▸ **Text extract**

......

Opinion
No. 299920
01-26-2012
UNPUBLISHED
Shiawassee Circuit Court
LC No. 10-000160-CZ
Before: BECKERING, P.J., and OWENS and SHAPIRO, JJ. PER CURIAM.
Plaintiff Les L. Schneider appeals as of right from the trial court's order granting summary disposition to defendant Shiawassee County Board of Commissioners. We affirm.
The term "plaintiff" in this opinion refers to Les L. Schneider, only. Plaintiffs Michael Savage and Laurence Riddle are not involved in this appeal.
I
In 2009, there were four members of the Shiawassee County Veterans' Affairs Committee ("VA Committee"), as appointed by defendant: Michael Savage, Laurence Riddle, Ronald Anderson, and plaintiff. Anderson resigned on July 9, 2009, and Savage's term was to expire on December 31, 2009; thus, defendant would need to fill the vacancies. On December 17, 2009, defendant expanded the VA Committee from four to five members and appointed three individuals to fill the open positions; the county clerk swore in the new VA Committee members on January 6, 2010. Questioning the validity of the appointments, Savage, Riddle, and plaintiff did not recognize the three appointees or allow them to participate in the January committee meetings, and they continued to treat Savage as a member of the VA Committee despite the expiration of his term.
On January 14, 2010, three days after the first committee meeting where the new appointees were not recognized, defendant's chairperson sent out a "Notice of Hearing for Removal of Officer" to plaintiff and Riddle. The notice provided in pertinent part:
The charges of official misconduct and neglect of duty result from the following facts and circumstances:
On January 11, 2010, at a regularly scheduled meeting of the County Veterans Affairs Committee, Les L. Schneider, who acted as Chairperson of the Veterans Affairs Committee (a) refused to recognize the Board of Commissioners' appointments of John Pajtas, Sara Edwards, and Ronald Elder as members of the County Veterans Affairs Committee, (b) refused to allow a vote on a duly made and seconded motion to elect a Chairperson, (c) continued the meeting of the County Veterans Affairs Committee without a quorum present, and purported to take official action, and (d) continued to recognize Michael Savage as a member of the County Veterans Affairs Committee, even though his term of office expired on December 31, 2009, and he was replaced by a new appointee. Les L. Schneider engaged in this official misconduct and neglect of duty notwithstanding written legal direction given by the County Attorney.The notice set the hearing for January 28, 2010, at 4:00 p.m.

......

▸ **Provided data**
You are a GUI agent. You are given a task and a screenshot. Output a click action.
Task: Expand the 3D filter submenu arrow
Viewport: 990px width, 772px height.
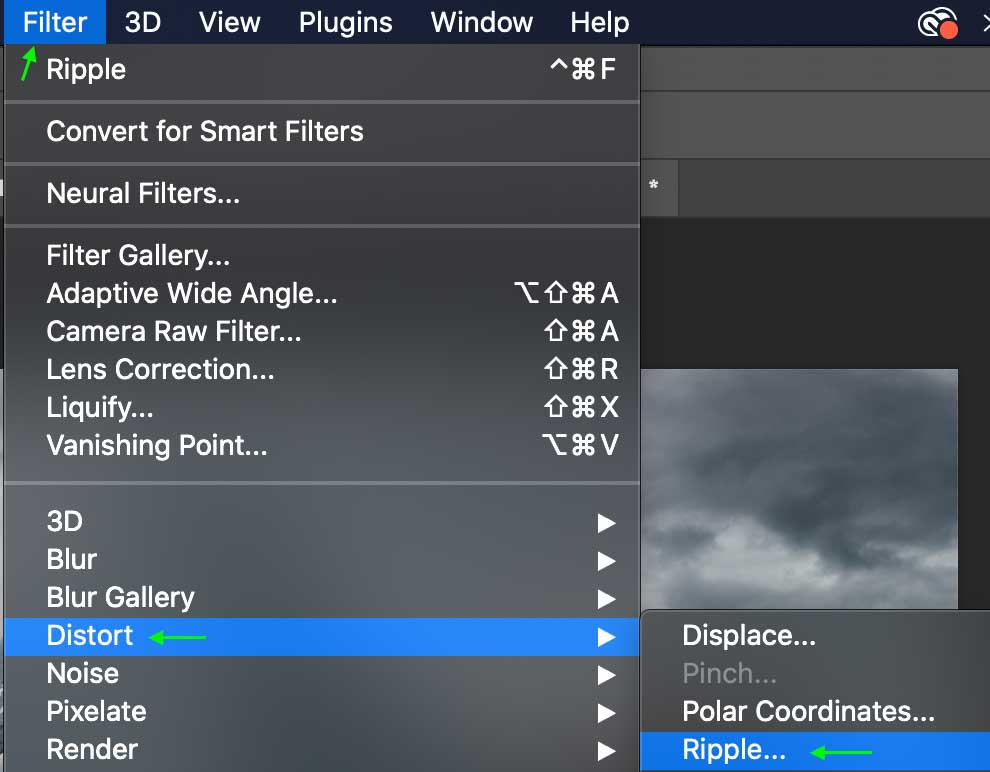[x=606, y=523]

......

▸ **Task list**
a) Update the court opinion from "Plaintiff Les L." to "in this appeal.", replacing "Les L. Schneider" with "Mr. Schneider".
b) According to the court opinion, on what date did the county clerk swear in the new VA Committee members?
c) Summarize the court opinion in two sentences.
The listing plays no part in the work here.

▸ **Outputs**
a)
Plaintiff Mr. Schneider appeals as of right from the trial court's order granting summary disposition to defendant Shiawassee County Board of Commissioners. We affirm.
The term "plaintiff" in this opinion refers to Mr. Schneider, only. Plaintiffs Michael Savage and Laurence Riddle are not involved in this appeal.

b) January 6, 2010.

c) Les L. Schneider appealed the trial court's order granting summary disposition to the Shiawassee County Board of Commissioners, and the appeals court affirmed. After the board expanded the Veterans' Affairs Committee and appointed three new members, Schneider, Savage, and Riddle refused to recognize them, so the board's chairperson sent Schneider and Riddle notice of a removal hearing on charges of official misconduct and neglect of duty.